How to scrape thousands of adoptable pet photos from Petfinder using Petpy API: Part 2— Downloading pet images

Jenny James
Analytics Vidhya
Published in
3 min readSep 20, 2020

Recall in part 1, we left off with a cleaned dataframe containing the pet’s id, the breeds and the photos. The next step would be to decide which photos we want to download.

We need our imports first.

import petpy
import os
import pandas as pd
import urllib.request
import urllib.error
from multiprocessing import Pool
from multiprocessing.dummy import Pool as ThreadPool

We can create 3 size columns for each of the 3 image columns to display their size.

rabbitCLEANED['small_photo_size']= rabbitCLEANED['primary_photo_cropped.small'].str.split('width=', 1).str[1].str.split('&', 0).str[0].astype(int)rabbitCLEANED['medium_photo_size']=rabbitCLEANED['primary_photo_cropped.medium'].str.split('width=', 1).str[1].str.split('&', 0).str[0].astype(int)rabbitCLEANED['large_photo_size']=rabbitCLEANED['primary_photo_cropped.large'].str.split('width=', 1).str[1].str.split('&', 0).str[0].astype(int)

The results in our dataframe are the 3 columns seen below:

If we take a look at these columns we can see that the three photo sizes have a pixel width of 300, 450 and 600. We are going to use the medium size for this example because why not? So we are going to filter the data to keep only the 450 size.
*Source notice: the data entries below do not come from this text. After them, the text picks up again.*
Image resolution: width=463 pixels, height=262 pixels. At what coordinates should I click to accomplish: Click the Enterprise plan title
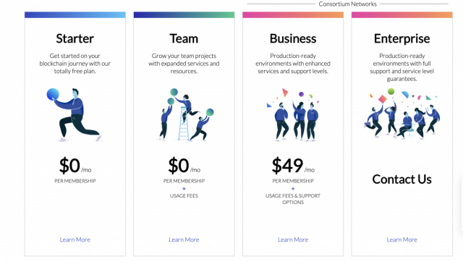pyautogui.click(x=402, y=38)
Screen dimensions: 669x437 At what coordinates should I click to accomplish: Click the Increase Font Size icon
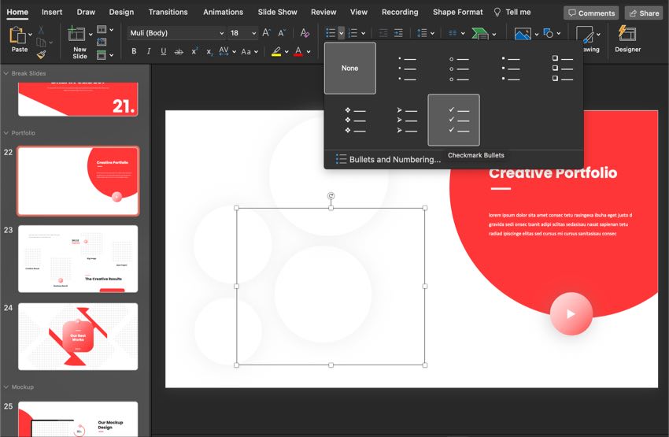tap(267, 33)
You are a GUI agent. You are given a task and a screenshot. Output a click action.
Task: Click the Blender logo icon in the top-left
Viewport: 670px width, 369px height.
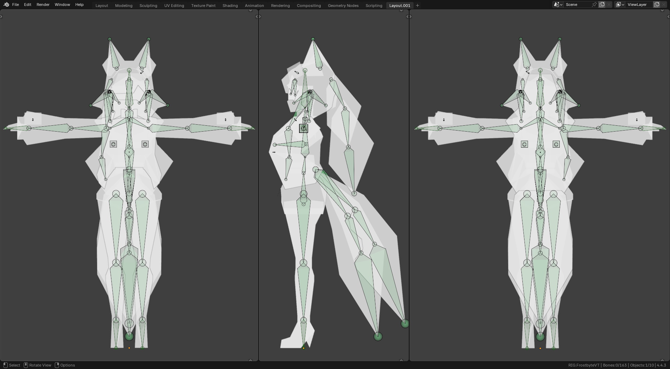coord(6,5)
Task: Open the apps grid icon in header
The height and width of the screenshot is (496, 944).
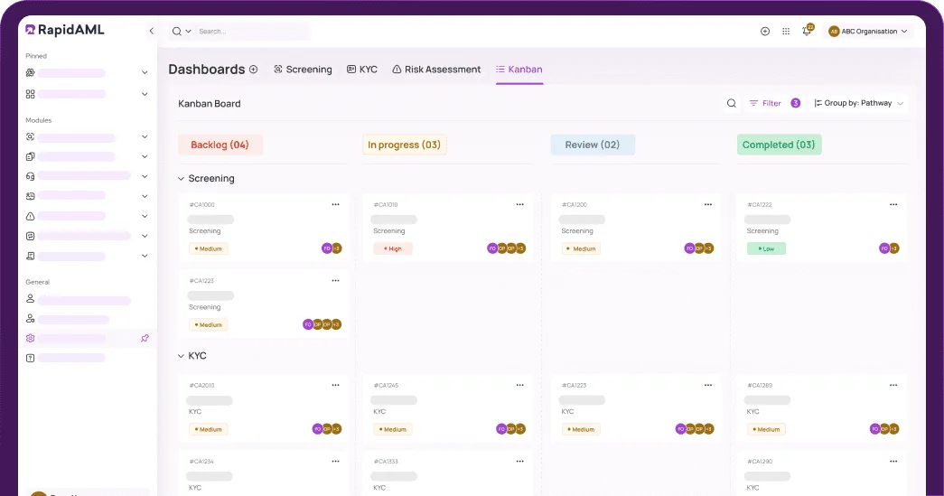Action: click(786, 32)
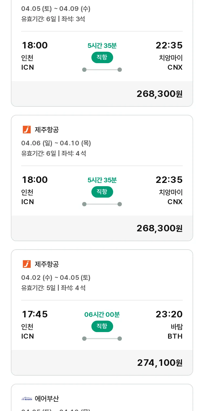The height and width of the screenshot is (411, 204).
Task: Click 유효기간: 5일 | 좌석: 4석 info
Action: click(54, 288)
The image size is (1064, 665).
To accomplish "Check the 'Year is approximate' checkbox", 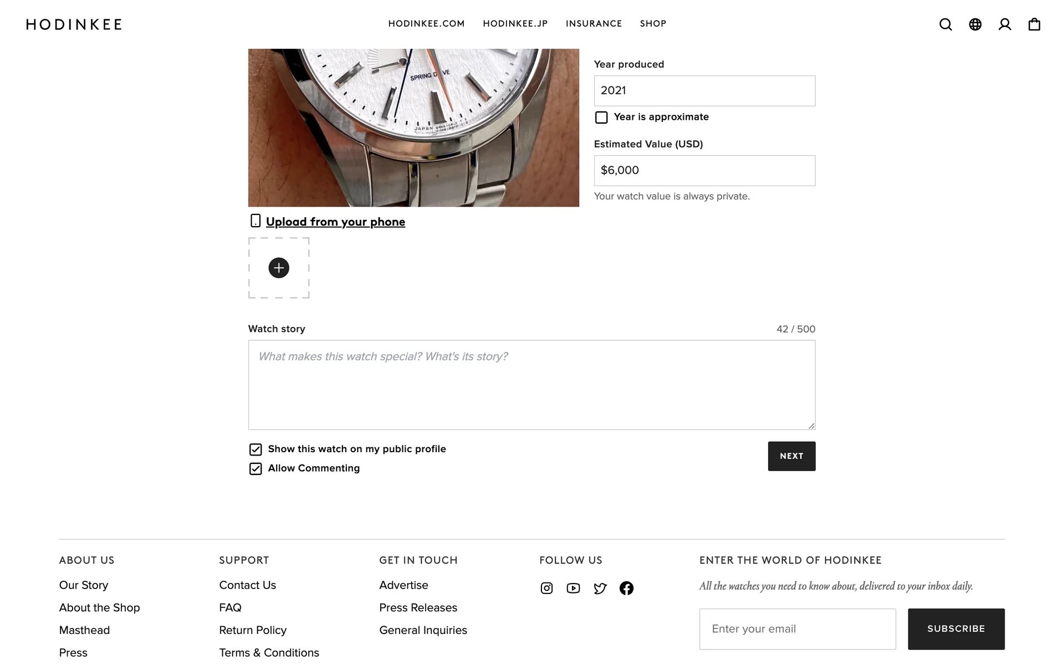I will click(x=601, y=117).
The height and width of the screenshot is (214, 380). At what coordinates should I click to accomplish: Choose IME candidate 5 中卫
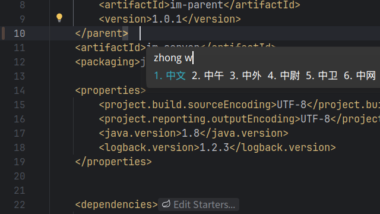click(x=322, y=75)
medphotos=rabbitCLEANED.groupby('id').apply(lambda x: x[x['medium_photo_size'] == 450])

Choose an arbitrary number of photos to keep for each breed. I am going to choose 5 since our list is so tiny we couldn’t have more than that for each breed, but the choice will be up to you depending on how many photos you want.

medium=medphotos.groupby('breeds.primary').head(5)
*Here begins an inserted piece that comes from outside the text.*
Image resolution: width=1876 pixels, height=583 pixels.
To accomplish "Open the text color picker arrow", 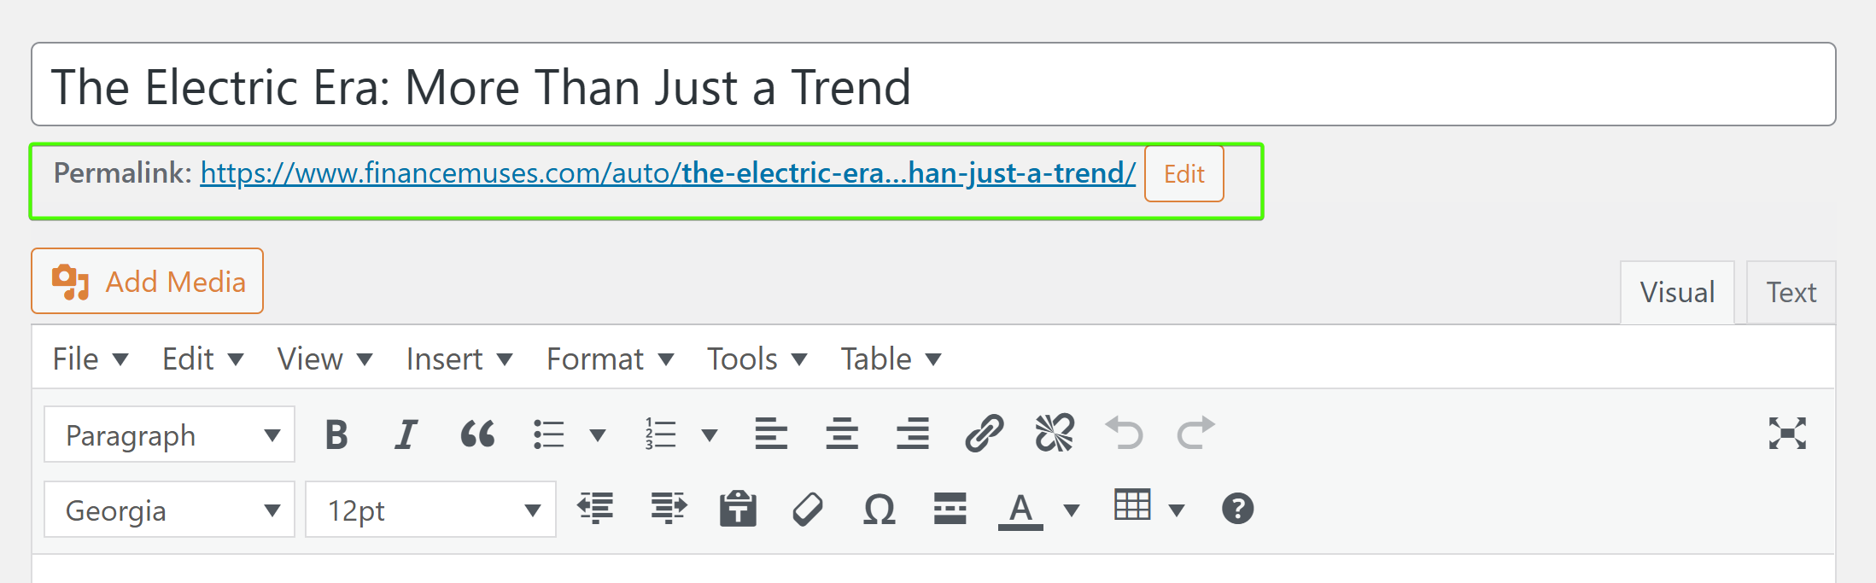I will 1072,510.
We are going to take the columns we need from rabbitCLEANED and turn them into lists.

urls, breed, index = rabbitCLEANED['primary_photo_cropped.medium'].tolist(), rabbitCLEANED['breeds.primary'].tolist(), rabbitCLEANED.index.tolist()

And then we create a list of the lists: rabbitlist = [index, breed, urls]
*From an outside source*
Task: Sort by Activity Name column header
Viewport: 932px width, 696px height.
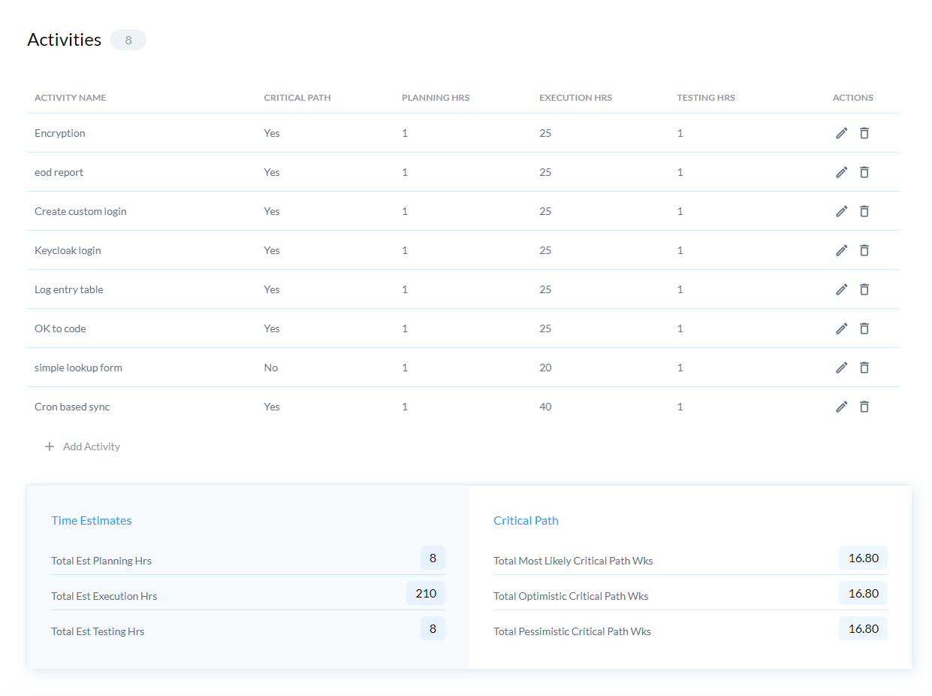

‘We must rearrange the list of lists to be in a format that allows us to easily input the values into the Pool process as it iterates through the values.’

new_rabbitlist = []
for i in range(0, len(rabbitlist[0])):
new_rabbitlist.append([rabbitlist[0][i], rabbitlist[1][i],
rabbitlist[2][i]])

Next, we need to it to divide the photos into different directories based on primary breed. We want to add unique so it doesn’t have more than one folder for the same breed.

breed_dirs = new_rabbitlist(medphotos['breeds.primary'].unique())

Now we can define a function that creates a folder for all the breed directories called rabbit_breeds. It also assigns the image a name which will be the breed type along with the id. ‘We also make sure to write an error exception with urllib and the HTTPError for grabbing the images from the URLs.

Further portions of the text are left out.